Given data
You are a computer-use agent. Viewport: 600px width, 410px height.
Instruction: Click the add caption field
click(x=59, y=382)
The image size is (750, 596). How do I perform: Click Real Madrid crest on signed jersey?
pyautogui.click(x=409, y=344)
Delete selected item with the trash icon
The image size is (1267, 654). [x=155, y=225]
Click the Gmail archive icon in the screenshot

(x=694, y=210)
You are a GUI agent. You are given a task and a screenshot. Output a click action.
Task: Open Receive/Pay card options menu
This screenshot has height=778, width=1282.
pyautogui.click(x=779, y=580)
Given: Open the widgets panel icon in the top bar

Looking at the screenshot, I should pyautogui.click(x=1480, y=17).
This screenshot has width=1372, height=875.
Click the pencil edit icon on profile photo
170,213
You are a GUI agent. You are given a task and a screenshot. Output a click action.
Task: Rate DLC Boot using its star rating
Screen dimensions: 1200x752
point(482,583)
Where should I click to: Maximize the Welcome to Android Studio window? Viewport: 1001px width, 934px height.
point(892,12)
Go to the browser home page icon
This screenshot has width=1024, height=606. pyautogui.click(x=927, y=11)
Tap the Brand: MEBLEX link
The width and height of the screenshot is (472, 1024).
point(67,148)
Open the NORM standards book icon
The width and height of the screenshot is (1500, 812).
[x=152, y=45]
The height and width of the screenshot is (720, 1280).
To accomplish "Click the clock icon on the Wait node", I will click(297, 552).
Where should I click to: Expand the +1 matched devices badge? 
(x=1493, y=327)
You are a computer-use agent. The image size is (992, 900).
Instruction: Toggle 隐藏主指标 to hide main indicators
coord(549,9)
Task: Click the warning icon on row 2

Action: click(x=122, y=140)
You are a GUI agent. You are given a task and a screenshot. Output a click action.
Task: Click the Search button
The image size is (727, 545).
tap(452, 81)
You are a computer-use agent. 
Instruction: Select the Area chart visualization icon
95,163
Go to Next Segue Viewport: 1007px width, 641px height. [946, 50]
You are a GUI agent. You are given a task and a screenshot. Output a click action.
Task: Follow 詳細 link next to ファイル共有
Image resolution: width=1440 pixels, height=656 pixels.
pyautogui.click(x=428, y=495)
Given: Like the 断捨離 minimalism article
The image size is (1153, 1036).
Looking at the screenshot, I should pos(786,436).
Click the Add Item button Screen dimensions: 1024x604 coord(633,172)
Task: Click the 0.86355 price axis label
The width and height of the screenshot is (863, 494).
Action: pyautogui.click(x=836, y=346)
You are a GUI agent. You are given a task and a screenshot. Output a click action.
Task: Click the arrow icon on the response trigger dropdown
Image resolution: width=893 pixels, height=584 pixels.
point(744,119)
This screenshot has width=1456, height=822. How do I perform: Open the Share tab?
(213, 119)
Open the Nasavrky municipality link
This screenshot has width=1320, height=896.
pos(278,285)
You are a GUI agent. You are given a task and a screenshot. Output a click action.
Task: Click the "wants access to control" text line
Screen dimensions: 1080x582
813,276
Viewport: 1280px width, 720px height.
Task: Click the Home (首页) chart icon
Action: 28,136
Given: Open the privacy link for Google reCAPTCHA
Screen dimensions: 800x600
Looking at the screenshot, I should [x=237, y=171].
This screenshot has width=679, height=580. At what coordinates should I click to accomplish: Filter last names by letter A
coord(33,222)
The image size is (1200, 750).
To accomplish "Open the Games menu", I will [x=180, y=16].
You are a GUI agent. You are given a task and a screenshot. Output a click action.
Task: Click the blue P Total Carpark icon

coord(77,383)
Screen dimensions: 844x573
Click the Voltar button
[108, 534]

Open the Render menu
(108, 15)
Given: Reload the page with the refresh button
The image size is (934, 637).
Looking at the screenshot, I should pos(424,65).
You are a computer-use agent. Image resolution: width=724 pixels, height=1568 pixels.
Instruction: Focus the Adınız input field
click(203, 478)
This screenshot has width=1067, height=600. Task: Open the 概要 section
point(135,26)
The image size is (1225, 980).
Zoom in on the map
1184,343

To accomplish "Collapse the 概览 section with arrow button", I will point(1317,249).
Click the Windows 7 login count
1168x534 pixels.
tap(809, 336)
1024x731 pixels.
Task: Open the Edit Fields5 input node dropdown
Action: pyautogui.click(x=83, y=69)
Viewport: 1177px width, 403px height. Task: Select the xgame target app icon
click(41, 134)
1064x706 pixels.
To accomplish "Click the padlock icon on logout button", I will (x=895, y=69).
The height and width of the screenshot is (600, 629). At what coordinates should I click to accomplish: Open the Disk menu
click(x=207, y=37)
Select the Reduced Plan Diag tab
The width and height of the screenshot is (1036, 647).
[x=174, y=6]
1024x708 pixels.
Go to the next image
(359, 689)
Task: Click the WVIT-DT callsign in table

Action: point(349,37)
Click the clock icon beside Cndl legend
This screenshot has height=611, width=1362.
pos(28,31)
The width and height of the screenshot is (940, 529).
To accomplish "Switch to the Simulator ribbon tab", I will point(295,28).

Task item
Beginning at the line above with "The image size is (727, 545)." and finishing at the line with "Click the Add Item", return each line exactly and return nothing else.

Result
The image size is (727, 545).
tap(452, 81)
You are a computer-use agent. 
Instruction: Select the Area chart visualization icon
95,163
Go to Next Segue Viewport: 1007px width, 641px height. [946, 50]
You are a GUI agent. You are given a task and a screenshot. Output a click action.
Task: Follow 詳細 link next to ファイル共有
Image resolution: width=1440 pixels, height=656 pixels.
pyautogui.click(x=428, y=495)
Given: Like the 断捨離 minimalism article
The image size is (1153, 1036).
Looking at the screenshot, I should pos(786,436).
Click the Add Item button Screen dimensions: 1024x604 coord(633,172)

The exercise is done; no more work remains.